February 27, 2013
Risk of Dying Doubles for Women With Highest
Calcium Intake

Uppsala, Sweden—Another new study is warning about cardiovascular risks associated with high intake of calcium—this time suggesting that women with the greatest levels of calcium intake have twice the risk of dying as those with more moderate levels.

The Swedish study published recently by BMJ, The British Medical Journal, suggests that too much calcium in women is associated with a higher risk of death from all causes, and cardiovascular disease in particular, compared with women with lower calcium intake.

In fact, women with a high dietary calcium intake of more than 1,400 mg/day were more than twice as likely to die compared with women with a 600–999 mg/day calcium intake. Somewhat higher death rates also were observed among women with the lowest calcium intakes—below 600 mg/day.

To test the association between cardiovascular risks and calcium intake, researchers from Uppsala University in Sweden studied 61,443 older Swedish women, born between 1914 and 1948, for an average of 19 years. Data came from the Swedish Cause of Death Registry and Swedish Mammography Cohort, which includes information on diet.

For the study, total calcium intake included both dietary sources and supplemental calcium. The mean intake ranged from 572 mg/day in the lowest quartile to 2,137 mg/day in the highest.

· · · ·

**What to work on**
Please answer these questions about the calcium study report, one per line:
1. How many Swedish women did the Uppsala University researchers study?
2. What daily calcium intake did the women have who were compared with those taking more than 1,400 mg/day?
3. What was the mean calcium intake in the highest quartile?

· · · ·

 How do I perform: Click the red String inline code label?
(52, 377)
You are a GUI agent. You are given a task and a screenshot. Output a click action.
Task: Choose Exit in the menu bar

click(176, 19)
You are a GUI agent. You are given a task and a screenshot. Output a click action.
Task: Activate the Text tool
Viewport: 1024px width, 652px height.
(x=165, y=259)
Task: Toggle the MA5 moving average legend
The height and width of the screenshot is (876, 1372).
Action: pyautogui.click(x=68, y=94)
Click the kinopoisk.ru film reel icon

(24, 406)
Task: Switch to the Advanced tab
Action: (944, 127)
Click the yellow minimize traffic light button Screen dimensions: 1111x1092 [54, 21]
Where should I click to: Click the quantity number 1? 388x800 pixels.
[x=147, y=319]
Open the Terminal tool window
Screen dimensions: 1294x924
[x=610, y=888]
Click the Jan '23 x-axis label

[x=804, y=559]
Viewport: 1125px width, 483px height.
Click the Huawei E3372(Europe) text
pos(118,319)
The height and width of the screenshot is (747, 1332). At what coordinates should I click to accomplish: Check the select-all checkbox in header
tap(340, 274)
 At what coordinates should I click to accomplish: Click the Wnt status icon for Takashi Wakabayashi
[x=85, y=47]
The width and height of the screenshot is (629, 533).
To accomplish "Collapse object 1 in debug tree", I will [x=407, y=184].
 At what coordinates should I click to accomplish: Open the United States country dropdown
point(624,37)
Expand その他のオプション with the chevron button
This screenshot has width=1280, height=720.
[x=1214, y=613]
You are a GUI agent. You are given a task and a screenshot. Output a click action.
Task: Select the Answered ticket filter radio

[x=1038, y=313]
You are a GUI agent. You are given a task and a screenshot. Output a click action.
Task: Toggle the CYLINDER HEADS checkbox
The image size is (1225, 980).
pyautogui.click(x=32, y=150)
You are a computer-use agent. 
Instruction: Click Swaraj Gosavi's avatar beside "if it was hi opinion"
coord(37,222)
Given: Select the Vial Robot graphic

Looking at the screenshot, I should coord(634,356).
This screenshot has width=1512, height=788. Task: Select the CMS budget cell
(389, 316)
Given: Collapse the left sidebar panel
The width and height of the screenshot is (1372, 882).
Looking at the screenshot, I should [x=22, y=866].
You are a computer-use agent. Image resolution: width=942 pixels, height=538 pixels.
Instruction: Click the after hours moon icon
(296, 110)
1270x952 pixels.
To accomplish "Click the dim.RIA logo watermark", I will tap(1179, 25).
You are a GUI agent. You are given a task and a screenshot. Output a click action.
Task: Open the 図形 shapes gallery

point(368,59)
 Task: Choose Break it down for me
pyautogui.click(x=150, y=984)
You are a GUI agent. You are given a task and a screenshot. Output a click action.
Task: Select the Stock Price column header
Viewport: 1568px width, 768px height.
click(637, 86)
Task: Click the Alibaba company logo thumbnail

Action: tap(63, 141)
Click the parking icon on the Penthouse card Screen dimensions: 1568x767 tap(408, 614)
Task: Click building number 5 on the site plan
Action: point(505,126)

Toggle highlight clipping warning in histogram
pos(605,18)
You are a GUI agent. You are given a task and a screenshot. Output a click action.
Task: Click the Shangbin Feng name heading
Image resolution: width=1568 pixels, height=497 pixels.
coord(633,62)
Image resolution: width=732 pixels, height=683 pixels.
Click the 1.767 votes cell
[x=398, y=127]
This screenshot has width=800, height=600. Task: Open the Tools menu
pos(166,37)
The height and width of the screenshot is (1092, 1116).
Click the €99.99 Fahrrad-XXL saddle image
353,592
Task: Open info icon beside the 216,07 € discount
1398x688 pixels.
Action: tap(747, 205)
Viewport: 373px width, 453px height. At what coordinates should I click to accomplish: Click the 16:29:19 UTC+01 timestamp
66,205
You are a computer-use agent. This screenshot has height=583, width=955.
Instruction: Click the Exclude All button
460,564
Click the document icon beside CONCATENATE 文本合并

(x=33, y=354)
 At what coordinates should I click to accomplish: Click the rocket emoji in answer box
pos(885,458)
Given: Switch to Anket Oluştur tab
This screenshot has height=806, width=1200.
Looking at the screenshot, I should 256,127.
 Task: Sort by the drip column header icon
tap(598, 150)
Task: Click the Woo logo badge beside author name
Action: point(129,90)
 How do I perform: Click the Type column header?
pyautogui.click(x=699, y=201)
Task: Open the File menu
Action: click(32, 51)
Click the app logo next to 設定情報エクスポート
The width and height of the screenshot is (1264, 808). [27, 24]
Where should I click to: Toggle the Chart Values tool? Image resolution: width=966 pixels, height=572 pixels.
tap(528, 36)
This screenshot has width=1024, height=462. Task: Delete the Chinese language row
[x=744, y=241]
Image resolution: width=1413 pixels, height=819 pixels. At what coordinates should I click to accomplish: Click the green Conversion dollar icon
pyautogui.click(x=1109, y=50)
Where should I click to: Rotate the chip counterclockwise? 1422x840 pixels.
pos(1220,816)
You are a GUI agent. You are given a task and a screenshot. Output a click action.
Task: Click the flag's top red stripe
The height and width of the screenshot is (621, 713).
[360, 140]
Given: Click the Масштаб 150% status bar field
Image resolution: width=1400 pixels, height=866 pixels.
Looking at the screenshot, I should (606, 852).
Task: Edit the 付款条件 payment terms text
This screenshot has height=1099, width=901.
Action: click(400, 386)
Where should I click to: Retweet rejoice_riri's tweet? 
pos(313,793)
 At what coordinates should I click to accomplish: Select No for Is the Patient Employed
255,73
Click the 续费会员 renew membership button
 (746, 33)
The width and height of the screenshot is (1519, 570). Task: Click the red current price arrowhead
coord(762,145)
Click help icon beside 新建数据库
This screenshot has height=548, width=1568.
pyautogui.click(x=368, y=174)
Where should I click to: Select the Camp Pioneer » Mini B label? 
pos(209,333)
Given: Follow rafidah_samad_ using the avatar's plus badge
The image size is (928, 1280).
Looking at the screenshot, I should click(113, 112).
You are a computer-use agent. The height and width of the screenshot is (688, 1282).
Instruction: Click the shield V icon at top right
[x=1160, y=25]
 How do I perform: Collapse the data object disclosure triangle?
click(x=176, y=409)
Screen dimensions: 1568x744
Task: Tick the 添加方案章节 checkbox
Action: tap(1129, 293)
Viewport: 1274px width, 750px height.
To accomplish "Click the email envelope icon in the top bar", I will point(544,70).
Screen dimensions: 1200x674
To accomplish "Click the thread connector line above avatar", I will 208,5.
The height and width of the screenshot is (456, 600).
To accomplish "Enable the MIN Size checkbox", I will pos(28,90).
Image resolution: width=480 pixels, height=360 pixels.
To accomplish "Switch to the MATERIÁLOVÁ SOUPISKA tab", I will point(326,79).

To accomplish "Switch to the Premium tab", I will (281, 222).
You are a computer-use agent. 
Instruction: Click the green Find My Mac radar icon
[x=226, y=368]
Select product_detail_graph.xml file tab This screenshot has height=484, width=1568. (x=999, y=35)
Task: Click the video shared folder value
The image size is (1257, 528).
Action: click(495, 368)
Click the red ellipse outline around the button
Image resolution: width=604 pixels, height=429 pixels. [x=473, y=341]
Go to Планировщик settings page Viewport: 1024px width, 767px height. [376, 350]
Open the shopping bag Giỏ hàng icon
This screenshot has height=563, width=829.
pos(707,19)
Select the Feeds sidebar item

· · · ·

**Written answer**
1. 61,443
2. 600–999 mg/day
3. 2,137 mg/day